Text block ▸
::::::
Brian Richard Wlosinski, OMS III, was tired of seeing his friends get left out of school blood drives. They wanted to donate but were barred from doing so because of the Food and Drug Administration’s longstanding ban on blood donations from men who have sex with men, enacted in 1983.
Wlosinki paired up with Whitney J. Fix-Lanes, OMS IV, to write a resolution calling for the AOA to stand with the American Red Cross and other public health organizations in supporting an end to the FDA’s blanket ban on blood donations from men who have sex with men. Yesterday, the AOA House of Delegates passed the resolution.
“This is a health care policy that affects our patients,” said Fix-Lanes, the House delegate from the Student Osteopathic Medical Association, which submitted the resolution. “And there is a limited blood supply. Eliminating this ban could potentially increase the number of blood donations available.”
The policy also hurts those who are excluded, said Wlosinski, who attends Lake Erie College of Osteopathic Medicine-Seton Hill in Greensburg, Pa.
“As DOs, we take care of our patients’ mind, body and spirit,” he said. “What does it do to someone’s spirit when they are told their blood will never be good enough to be donated?”
Kyle Derouen, OMS II, spoke at the National Osteopathic Student Caucus Wednesday night about his own run-ins with the policy.
“As a gay man myself who has experienced this form of discrimination, it’s not fair to me, and it’s not fair to people like me,” said Derouen, who attends the William Carey University College of Osteopathic Medicine in Hattiesburg, Miss.
Both Derouen and Wlosinski noted that public opinion on homosexuality has shifted rapidly. The FDA’s current policy is not only scientifically invalid but also socially outdated, Wlosinski said.
“We as a profession need to say that this is not acceptable in the modern era,” he said.
::::::
Provided information ▸
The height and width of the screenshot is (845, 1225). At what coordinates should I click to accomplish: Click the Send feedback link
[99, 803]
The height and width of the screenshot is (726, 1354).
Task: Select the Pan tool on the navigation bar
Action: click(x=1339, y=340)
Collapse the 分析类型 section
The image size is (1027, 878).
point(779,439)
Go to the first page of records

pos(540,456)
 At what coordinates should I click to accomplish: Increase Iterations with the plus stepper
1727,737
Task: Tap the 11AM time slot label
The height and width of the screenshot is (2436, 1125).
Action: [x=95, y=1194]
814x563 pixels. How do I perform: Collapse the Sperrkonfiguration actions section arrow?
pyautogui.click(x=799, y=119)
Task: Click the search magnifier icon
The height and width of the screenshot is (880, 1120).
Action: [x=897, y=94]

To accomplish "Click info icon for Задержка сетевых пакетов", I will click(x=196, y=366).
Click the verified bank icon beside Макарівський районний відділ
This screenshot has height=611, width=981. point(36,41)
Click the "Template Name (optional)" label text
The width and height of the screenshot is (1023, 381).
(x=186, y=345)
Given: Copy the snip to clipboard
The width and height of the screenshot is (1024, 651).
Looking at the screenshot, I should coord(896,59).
::::::
What is expected ▸ In the article about the AOA blood donation resolution, why were Wlosinski's friends unable to give blood at school blood drives? Answer in one to three sentences.

Task answer ▸ The Food and Drug Administration's ban on blood donations from men who have sex with men, in place since 1983, barred them from donating.